### Exercise directions
Work through the material beneath and count the lines that include "button"; the answer is that number alone.

### Dataset extract
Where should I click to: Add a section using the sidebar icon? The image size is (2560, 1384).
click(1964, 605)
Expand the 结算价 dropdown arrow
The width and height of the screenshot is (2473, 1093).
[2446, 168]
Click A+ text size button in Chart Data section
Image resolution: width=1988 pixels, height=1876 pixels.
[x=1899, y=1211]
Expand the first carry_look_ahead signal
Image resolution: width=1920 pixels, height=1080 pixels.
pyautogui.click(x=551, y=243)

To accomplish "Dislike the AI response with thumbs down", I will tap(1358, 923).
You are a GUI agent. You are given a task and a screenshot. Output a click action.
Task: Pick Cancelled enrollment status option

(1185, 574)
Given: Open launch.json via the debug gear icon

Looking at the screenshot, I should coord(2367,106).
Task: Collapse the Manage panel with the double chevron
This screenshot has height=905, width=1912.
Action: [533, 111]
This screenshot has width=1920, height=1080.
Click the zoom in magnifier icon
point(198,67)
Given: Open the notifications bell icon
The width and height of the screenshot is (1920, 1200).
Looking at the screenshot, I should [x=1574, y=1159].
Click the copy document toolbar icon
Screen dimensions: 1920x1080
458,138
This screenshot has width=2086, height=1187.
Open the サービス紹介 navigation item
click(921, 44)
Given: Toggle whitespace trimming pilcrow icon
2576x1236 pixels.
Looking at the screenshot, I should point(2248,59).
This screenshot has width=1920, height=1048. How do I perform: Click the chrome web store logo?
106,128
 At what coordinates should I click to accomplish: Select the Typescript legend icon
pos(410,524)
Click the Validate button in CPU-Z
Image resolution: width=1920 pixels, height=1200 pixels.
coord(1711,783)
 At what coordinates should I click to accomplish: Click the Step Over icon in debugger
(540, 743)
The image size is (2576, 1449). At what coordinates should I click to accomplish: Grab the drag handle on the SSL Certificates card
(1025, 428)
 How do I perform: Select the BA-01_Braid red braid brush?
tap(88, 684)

### Response area
2